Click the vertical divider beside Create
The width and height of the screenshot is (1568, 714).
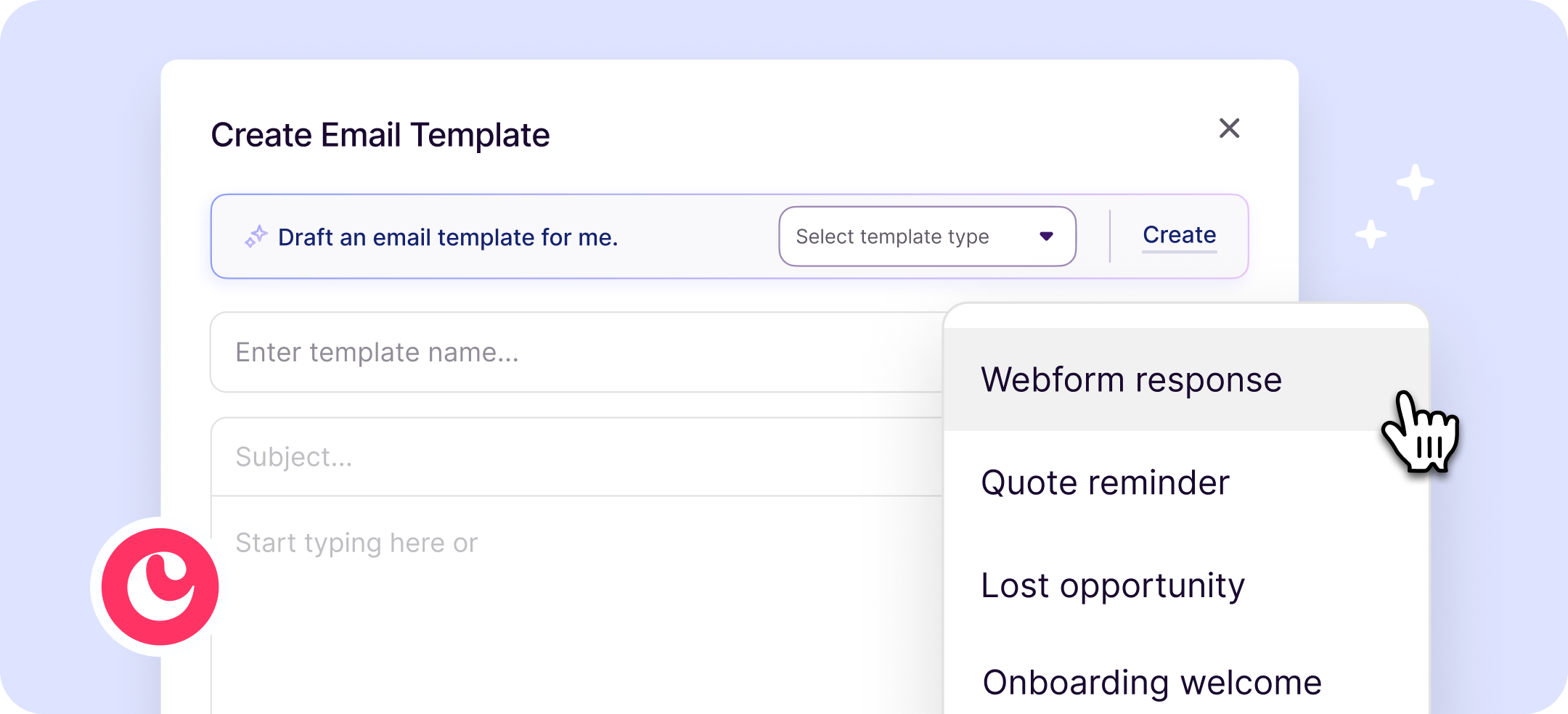coord(1110,237)
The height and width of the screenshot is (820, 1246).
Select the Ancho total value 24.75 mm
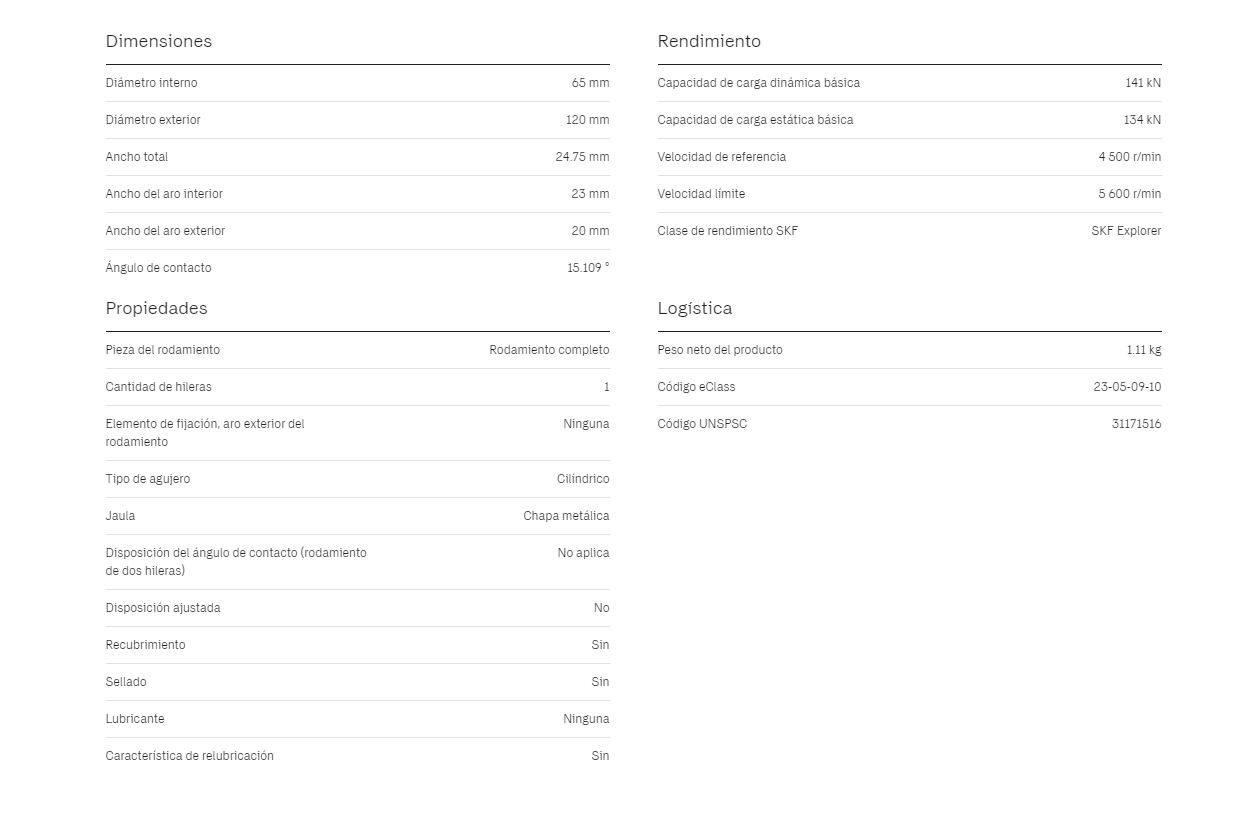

Problem statement:
If an entry contains an image, print the rest of that entry exactly and leave the image out.

Response area:
Click the vertical divider beside Create
The width and height of the screenshot is (1568, 714).
coord(1110,237)
The height and width of the screenshot is (820, 1246).
Select the Ancho total value 24.75 mm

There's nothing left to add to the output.